#### Listed entries
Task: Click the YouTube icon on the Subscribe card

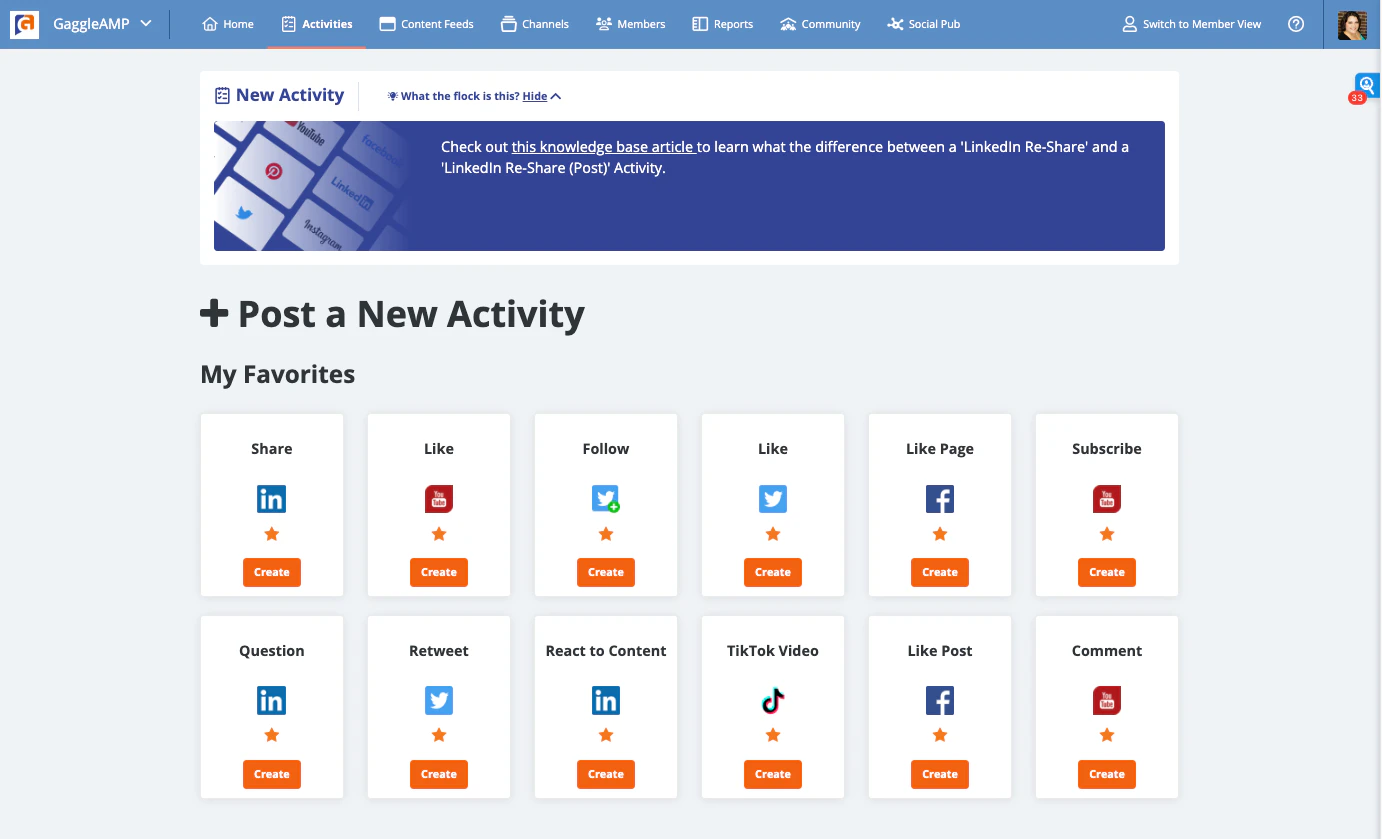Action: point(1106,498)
...
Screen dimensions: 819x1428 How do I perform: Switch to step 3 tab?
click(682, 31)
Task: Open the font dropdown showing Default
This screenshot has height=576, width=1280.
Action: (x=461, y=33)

#### The exercise
Reproduce the entries above verbatim, starting at the line containing "Screen dimensions: 819x1428" and ending at the line containing "Action: (x=461, y=33)", with both of those lines included.

#### Reply
Screen dimensions: 819x1428 How do I perform: Switch to step 3 tab?
click(682, 31)
Task: Open the font dropdown showing Default
This screenshot has height=576, width=1280.
Action: (x=461, y=33)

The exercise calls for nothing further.